Problem requirements: An exact copy of every record is needed.

Supplied data:
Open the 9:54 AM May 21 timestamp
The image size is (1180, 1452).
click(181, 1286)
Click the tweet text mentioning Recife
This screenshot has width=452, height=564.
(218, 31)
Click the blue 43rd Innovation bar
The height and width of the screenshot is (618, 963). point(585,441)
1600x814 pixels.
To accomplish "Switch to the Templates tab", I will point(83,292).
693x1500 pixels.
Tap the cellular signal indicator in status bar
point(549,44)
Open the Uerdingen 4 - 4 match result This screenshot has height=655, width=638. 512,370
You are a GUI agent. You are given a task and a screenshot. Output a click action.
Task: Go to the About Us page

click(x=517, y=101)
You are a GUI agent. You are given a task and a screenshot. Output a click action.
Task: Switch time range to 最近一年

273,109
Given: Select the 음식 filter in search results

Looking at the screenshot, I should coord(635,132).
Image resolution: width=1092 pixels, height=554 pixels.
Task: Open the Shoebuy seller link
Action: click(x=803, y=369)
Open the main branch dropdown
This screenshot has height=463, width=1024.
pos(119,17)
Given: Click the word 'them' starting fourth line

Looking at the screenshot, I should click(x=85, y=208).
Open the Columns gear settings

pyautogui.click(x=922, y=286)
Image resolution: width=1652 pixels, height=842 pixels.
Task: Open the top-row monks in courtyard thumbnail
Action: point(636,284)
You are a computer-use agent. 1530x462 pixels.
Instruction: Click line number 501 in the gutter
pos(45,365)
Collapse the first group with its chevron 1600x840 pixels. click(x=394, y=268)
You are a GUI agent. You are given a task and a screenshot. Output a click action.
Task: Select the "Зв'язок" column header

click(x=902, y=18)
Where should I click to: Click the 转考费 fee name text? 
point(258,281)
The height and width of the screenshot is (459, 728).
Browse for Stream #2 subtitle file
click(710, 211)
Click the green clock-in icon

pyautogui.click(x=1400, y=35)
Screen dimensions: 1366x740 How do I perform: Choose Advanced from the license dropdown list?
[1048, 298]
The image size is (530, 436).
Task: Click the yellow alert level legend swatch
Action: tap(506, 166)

Written response:
Open the 9:54 AM May 21 timestamp
The image size is (1180, 1452).
click(181, 1286)
Click the tweet text mentioning Recife
This screenshot has width=452, height=564.
(218, 31)
Click the blue 43rd Innovation bar
The height and width of the screenshot is (618, 963). point(585,441)
1600x814 pixels.
To accomplish "Switch to the Templates tab", I will point(83,292).
693x1500 pixels.
Tap the cellular signal indicator in status bar
point(549,44)
Open the Uerdingen 4 - 4 match result This screenshot has height=655, width=638. 512,370
You are a GUI agent. You are given a task and a screenshot. Output a click action.
Task: Go to the About Us page

click(x=517, y=101)
You are a GUI agent. You are given a task and a screenshot. Output a click action.
Task: Switch time range to 最近一年

273,109
Given: Select the 음식 filter in search results

Looking at the screenshot, I should coord(635,132).
Image resolution: width=1092 pixels, height=554 pixels.
Task: Open the Shoebuy seller link
Action: click(x=803, y=369)
Open the main branch dropdown
This screenshot has height=463, width=1024.
pos(119,17)
Given: Click the word 'them' starting fourth line

Looking at the screenshot, I should click(x=85, y=208).
Open the Columns gear settings

pyautogui.click(x=922, y=286)
Image resolution: width=1652 pixels, height=842 pixels.
Task: Open the top-row monks in courtyard thumbnail
Action: point(636,284)
You are a computer-use agent. 1530x462 pixels.
Instruction: Click line number 501 in the gutter
pos(45,365)
Collapse the first group with its chevron 1600x840 pixels. click(x=394, y=268)
You are a GUI agent. You are given a task and a screenshot. Output a click action.
Task: Select the "Зв'язок" column header

click(x=902, y=18)
Where should I click to: Click the 转考费 fee name text? 
point(258,281)
The height and width of the screenshot is (459, 728).
Browse for Stream #2 subtitle file
click(710, 211)
Click the green clock-in icon

pyautogui.click(x=1400, y=35)
Screen dimensions: 1366x740 How do I perform: Choose Advanced from the license dropdown list?
[1048, 298]
The image size is (530, 436).
Task: Click the yellow alert level legend swatch
Action: tap(506, 166)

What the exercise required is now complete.